20h. Les derniers visiteurs du Louvre ont déserté depuis longtemps le musée. Pourtant, dans l’une de ses ailes, des noctambules défilent devant les œuvres de l’excellente exposition Naples à Paris organisée grâce au musée Capodimonte. Une entrée en matière avant que les fantômes de la cité napolitaine n’envahissent à la nuit tombée la plus secrète des six cours du Louvre, la cour Lefuel – la seule d’ordinaire fermée au public – et fassent résonner la nouvelle création d’Emmanuel Demarcy-Mota qui rassemble des œuvres d’Eduardo de Filippo, de Luigi Pirandello et de Shakespeare. Le directeur du Théâtre de la Ville – dont la réouverture du site emblématique de la place du Châtelet à Paris est prévue en septembre prochain – inaugure la première édition du festival Les étés du Louvre, répondant à l’invitation faite par Laurence des Cars et Luc Bouniol-Laffont, avec qui il avait déjà travaillé au musée d’Orsay en 2021.

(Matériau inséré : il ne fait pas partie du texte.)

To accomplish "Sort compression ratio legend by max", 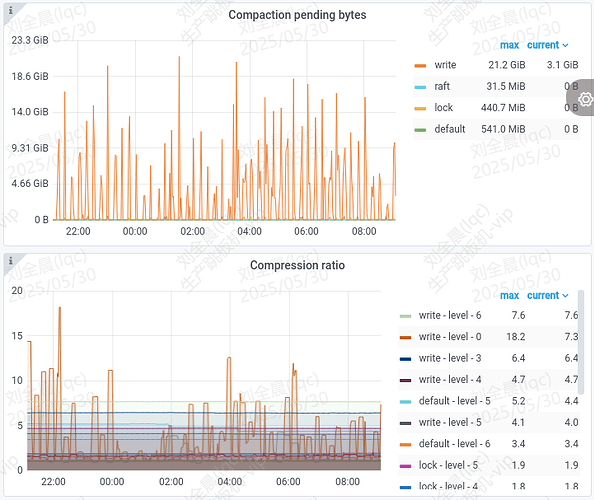I will (x=510, y=295).
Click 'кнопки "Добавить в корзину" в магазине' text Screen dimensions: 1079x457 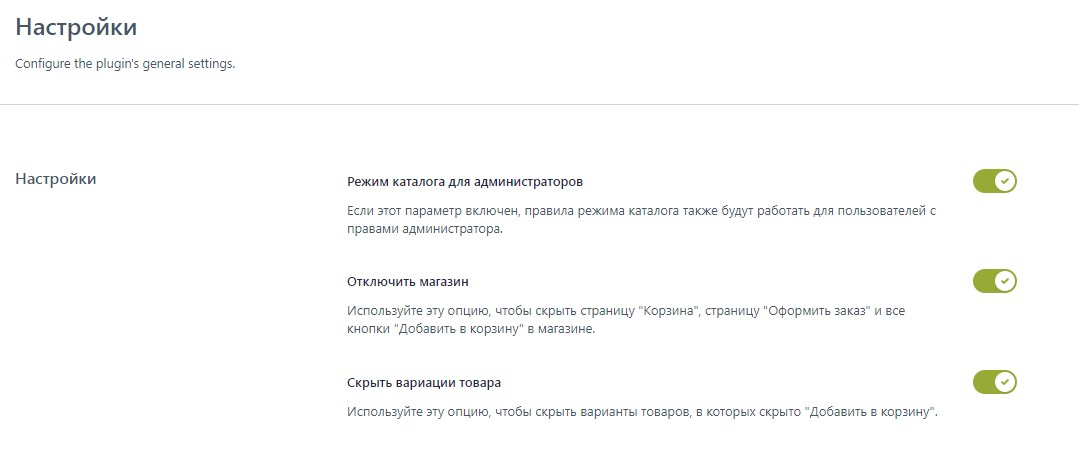click(471, 330)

Les toiles de Raphaël, Titien, Guido Reni et bien sûr la Joconde, que l’on peut apercevoir de très près accompagnent les visiteurs vers l’Italie contée par Eduardo de Filippo. L’homme de théâtre, mort en 1984, est assez peu connu en France. Une situation voulue par l’artiste lui-même qui a formulé de son propre chef l’interdiction de jouer ses œuvres dans les théâtres de l’hexagone. « La relation amicale avec la France ne s’est pas faite, explique Emmanuel Demarcy-Mota. Eduardo de Filippo s’est senti critiqué et a été très blessé. » La faute à la réception d’une de ses pièces, malmenée par la critique française… « Il a décrété que c’était terminé, manifestant en ce sens son caractère très éruptif, volcanique, finalement napolitain. »

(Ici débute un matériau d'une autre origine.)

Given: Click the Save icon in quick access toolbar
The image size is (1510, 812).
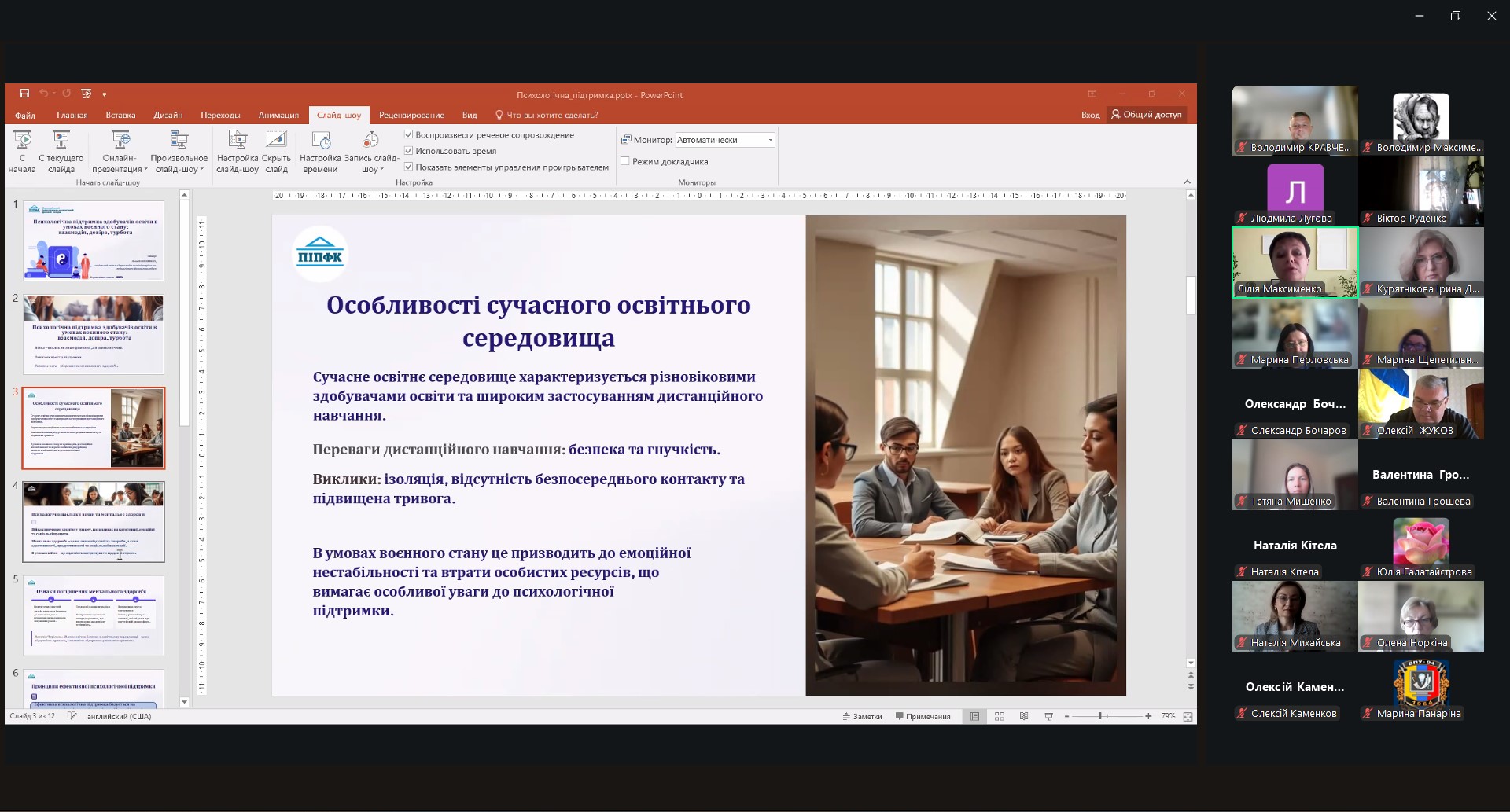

Avec Les fantômes de Naples, le public français peut donc entrevoir l’œuvre d’Eduardo de Filippo à travers plusieurs de ses textes composant ce patchwork dramatique conçu par Emmanuel Demarcy-Mota, aidé par ses fidèles comédiens français (Valérie Dashwood, Serge Maggiani…) et par des acteurs du Teatro della Pergola de Florence (dont le directeur Marco Giorgetti) ayant tous connu celui que l’on qualifie parfois de « Molière italien ». « Ça a été très puissant, raconte Emmanuel Demarcy-Mota. Ce sont des acteurs qui portent une histoire. Je me suis laissé totalement influencer par eux. »Le metteur en scène n’a pas cherché à rencontrer ses comédiens avant le début des répétitions, faisant totale confiance au Teatro della Pergola avec lequel il travaille depuis plusieurs années.
L’horloge tourne, la déambulation du public dans les couloirs du Louvre prend des allures de transhumance vers les gradins de la cour Lefuel. La lumière du jour décline au profit de la nuit. Il est 22h, Les fantômes de Naples investissent la scène arrondie dressée devant les deux escaliers monumentaux. Quelques chaises noires y sont posées de part et d’autre. En arrière-plan, les murs du Louvre agissent comme un puissant décor où résonnent plusieurs langues : français, italien, anglais, et même napolitain – le spectacle étant ponctué par des chants de la ville. Pour le reste, quelques notes de guitares et le bruit envoûtant de la mer suffisent à établir un climat de mystère.
Emmanuel Demarcy-Mota réunit tous les ingrédients pour faire plonger le public dans son théâtre italien, mais quelque chose ne prend pas. La tension dramatique repose sur des ressorts insaisissables. Une fille qui se noie, les adultes qui en rient, une femme qui semble au bord du précipice… ces scènes laissent un goût d’exagéré car diluées dans un assemblage de pièces. On aimerait se laisser porter par la magie de l’instant, mais les fantômes demeurent invisibles malgré l’inénarrable talent des comédiens…
Kilian Orain – www.sceneweb.fr
Les fantômes de Naples
Emmanuel Demarcy-Mota conception et mise en scène.
D’après les textes d’Eduardo De Filippo
Dramaturgie : Marco Giorgetti
Traduction : Huguette Hatem
Coproduction musée du Louvre / Théâtre de la VilleParis / Teatro della Pergola, Florence.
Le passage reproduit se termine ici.